» What needs to be done:
Copy the lines between the one holding "You are a computer-use agent. The image size is (786, 672)." and the one holding "click(20, 25)", inclusive, substituting "open-defects" for "processed-defects" and leaving everything else unchanged.

» Records supplied:
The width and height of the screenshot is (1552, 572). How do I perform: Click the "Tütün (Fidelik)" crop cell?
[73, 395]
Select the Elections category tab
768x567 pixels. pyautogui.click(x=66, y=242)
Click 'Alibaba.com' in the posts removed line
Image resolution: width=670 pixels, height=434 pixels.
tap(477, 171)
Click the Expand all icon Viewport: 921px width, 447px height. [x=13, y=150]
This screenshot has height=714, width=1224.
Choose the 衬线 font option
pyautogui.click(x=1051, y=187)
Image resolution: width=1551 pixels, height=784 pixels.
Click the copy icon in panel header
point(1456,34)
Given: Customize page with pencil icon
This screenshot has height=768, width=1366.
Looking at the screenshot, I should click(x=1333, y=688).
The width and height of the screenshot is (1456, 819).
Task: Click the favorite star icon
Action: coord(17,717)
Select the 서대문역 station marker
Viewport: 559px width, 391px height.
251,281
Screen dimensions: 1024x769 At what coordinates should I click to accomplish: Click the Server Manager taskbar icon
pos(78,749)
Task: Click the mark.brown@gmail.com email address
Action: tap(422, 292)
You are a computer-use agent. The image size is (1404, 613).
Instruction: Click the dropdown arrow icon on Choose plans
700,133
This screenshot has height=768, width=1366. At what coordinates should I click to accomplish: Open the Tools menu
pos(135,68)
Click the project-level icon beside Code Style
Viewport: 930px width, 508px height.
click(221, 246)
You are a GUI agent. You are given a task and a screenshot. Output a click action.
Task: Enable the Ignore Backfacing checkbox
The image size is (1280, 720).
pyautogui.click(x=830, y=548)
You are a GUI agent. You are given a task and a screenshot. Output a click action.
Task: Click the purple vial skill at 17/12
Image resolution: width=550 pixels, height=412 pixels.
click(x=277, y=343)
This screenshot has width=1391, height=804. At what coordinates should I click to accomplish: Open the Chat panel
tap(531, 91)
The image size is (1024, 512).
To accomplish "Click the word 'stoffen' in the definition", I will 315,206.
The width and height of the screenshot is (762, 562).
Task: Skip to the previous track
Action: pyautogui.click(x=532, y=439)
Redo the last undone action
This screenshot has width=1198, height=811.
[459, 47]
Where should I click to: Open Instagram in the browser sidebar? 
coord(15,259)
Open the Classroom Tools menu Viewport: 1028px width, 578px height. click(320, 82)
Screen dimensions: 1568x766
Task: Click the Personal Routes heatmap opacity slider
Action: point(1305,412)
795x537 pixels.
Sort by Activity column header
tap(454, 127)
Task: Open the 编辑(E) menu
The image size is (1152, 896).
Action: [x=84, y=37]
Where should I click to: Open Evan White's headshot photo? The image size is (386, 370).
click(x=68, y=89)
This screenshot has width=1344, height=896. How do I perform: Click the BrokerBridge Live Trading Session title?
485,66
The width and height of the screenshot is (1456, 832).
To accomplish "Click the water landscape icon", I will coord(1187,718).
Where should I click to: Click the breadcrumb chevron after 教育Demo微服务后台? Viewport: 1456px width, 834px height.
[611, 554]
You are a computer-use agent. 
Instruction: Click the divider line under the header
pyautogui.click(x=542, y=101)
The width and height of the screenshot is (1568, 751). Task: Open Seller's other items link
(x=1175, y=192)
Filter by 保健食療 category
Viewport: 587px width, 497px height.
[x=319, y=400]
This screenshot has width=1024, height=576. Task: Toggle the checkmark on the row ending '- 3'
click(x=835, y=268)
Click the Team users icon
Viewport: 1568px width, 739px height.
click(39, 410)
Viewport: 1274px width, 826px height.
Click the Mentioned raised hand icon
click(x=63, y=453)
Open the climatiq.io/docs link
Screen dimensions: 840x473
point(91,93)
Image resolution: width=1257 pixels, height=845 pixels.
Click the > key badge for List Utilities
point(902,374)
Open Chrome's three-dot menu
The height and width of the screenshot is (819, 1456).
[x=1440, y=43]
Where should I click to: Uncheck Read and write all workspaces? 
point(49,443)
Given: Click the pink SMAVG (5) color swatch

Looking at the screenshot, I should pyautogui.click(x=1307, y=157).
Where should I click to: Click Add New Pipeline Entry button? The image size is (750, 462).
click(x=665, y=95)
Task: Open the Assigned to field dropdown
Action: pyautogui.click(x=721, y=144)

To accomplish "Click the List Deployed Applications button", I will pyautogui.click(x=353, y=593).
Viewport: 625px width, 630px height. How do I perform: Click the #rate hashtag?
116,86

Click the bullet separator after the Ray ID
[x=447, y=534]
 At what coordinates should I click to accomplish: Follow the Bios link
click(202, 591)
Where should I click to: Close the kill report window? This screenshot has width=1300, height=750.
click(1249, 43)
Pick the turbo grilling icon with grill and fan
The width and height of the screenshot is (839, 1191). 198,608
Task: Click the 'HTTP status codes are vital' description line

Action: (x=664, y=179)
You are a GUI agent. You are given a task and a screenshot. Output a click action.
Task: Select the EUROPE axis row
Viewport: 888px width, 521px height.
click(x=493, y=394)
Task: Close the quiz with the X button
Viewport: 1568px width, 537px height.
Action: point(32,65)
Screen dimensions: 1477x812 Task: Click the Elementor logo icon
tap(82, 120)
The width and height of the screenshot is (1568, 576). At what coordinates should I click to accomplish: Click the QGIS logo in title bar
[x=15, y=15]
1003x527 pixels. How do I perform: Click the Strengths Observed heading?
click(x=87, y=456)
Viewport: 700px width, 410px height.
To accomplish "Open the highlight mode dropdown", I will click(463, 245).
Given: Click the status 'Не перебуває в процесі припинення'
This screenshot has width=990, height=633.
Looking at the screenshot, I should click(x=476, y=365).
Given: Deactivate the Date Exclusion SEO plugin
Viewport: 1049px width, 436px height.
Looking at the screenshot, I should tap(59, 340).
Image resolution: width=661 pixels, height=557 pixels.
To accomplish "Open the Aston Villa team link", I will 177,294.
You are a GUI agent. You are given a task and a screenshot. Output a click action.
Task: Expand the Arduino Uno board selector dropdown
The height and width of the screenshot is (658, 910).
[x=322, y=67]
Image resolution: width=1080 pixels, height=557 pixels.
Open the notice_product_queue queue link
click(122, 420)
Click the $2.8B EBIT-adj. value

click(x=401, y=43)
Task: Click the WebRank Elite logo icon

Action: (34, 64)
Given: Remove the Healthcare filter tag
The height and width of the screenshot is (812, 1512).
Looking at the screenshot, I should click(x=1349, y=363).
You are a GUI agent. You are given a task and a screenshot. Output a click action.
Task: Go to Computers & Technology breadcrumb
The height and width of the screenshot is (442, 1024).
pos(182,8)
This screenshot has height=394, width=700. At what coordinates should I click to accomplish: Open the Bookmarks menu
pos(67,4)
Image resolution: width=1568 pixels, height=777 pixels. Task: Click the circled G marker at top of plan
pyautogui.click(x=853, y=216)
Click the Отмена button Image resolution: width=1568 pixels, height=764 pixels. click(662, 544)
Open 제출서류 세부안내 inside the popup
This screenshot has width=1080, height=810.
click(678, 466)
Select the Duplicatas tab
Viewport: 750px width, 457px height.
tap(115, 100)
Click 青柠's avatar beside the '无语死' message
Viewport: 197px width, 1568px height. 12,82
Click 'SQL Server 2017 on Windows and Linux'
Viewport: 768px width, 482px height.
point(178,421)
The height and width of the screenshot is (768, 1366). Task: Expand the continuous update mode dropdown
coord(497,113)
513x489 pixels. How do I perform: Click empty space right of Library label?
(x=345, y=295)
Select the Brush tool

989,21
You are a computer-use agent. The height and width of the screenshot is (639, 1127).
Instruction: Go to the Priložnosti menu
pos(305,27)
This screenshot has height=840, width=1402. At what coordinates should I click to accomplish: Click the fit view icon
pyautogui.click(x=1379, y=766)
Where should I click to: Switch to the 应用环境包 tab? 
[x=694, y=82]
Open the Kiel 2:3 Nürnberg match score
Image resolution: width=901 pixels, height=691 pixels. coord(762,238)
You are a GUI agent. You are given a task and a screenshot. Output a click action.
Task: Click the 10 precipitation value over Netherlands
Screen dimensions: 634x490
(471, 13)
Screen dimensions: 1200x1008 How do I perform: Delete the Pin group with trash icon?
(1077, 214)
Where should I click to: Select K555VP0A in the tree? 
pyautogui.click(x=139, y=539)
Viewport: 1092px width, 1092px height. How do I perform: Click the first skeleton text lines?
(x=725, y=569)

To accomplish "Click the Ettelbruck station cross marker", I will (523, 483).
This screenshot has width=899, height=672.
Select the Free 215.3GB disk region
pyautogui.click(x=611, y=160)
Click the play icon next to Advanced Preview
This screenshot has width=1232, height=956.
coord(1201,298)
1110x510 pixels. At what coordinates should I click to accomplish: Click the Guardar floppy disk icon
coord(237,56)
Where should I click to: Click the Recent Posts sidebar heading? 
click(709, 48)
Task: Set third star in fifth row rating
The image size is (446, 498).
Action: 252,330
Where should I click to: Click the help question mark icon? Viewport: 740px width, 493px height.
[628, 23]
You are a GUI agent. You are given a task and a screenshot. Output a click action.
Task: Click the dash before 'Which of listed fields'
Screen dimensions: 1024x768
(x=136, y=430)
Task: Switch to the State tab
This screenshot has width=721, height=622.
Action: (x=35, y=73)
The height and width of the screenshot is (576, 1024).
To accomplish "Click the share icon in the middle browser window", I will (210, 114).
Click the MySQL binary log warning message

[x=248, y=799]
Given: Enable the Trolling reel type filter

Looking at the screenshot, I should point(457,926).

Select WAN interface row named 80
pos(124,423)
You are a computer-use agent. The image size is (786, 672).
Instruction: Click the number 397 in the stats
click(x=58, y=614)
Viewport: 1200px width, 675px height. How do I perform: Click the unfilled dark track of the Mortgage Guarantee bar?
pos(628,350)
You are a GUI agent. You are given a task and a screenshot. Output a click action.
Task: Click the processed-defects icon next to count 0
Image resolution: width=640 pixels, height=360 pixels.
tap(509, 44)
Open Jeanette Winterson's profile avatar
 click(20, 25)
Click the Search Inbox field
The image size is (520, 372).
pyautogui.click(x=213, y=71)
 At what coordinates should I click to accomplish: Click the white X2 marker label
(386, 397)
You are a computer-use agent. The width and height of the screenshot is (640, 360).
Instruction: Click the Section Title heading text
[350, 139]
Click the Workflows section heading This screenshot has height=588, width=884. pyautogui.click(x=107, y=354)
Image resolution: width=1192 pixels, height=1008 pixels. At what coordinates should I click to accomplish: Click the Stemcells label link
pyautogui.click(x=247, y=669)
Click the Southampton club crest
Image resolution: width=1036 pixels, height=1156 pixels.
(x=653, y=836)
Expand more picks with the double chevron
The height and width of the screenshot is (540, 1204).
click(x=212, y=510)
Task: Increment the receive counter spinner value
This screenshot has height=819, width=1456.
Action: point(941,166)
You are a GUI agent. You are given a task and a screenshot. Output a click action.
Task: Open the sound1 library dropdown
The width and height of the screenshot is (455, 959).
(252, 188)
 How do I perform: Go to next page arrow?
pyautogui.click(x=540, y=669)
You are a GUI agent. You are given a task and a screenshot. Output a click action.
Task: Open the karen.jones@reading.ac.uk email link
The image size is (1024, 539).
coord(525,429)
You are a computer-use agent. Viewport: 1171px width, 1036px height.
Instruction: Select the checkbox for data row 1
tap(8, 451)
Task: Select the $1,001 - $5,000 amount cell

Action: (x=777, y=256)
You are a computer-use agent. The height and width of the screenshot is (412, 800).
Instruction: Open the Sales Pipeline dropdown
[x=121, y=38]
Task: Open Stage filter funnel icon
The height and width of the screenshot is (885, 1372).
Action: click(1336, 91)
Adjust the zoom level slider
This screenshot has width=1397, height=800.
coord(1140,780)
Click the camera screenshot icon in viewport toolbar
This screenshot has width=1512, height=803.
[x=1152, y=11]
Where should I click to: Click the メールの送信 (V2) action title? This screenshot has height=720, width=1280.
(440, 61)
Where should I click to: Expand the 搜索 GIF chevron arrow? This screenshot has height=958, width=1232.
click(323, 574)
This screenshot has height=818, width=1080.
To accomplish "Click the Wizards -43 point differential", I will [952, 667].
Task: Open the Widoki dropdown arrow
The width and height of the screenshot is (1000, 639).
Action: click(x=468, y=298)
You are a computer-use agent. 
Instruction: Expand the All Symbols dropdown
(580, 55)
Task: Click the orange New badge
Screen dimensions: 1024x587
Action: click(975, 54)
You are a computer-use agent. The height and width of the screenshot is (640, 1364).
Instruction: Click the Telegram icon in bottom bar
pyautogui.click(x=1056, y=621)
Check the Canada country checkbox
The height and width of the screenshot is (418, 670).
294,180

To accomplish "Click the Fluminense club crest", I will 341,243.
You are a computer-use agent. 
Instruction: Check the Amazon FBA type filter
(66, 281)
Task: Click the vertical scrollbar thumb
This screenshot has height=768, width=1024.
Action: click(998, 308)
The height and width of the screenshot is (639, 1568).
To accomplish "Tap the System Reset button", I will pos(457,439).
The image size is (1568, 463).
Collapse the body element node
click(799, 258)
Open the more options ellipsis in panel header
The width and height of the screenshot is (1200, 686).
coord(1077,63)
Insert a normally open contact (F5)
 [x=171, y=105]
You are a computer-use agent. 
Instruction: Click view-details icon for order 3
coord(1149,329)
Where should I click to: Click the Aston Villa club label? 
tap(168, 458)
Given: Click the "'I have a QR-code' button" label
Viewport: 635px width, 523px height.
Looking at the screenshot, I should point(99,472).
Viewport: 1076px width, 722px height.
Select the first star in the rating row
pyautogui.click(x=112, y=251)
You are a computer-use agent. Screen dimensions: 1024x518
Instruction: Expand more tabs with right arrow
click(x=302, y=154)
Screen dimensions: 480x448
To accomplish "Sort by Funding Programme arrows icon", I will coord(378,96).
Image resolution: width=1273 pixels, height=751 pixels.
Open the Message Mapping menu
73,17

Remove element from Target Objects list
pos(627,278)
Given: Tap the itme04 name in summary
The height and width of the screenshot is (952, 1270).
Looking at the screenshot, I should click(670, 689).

» Response:
You are a computer-use agent. The image size is (786, 672).
Instruction: Click the number 397 in the stats
click(x=58, y=614)
Viewport: 1200px width, 675px height. How do I perform: Click the unfilled dark track of the Mortgage Guarantee bar?
pos(628,350)
You are a GUI agent. You are given a task and a screenshot. Output a click action.
Task: Click the open-defects icon next to count 0
Image resolution: width=640 pixels, height=360 pixels.
tap(509, 44)
Open Jeanette Winterson's profile avatar
 click(20, 25)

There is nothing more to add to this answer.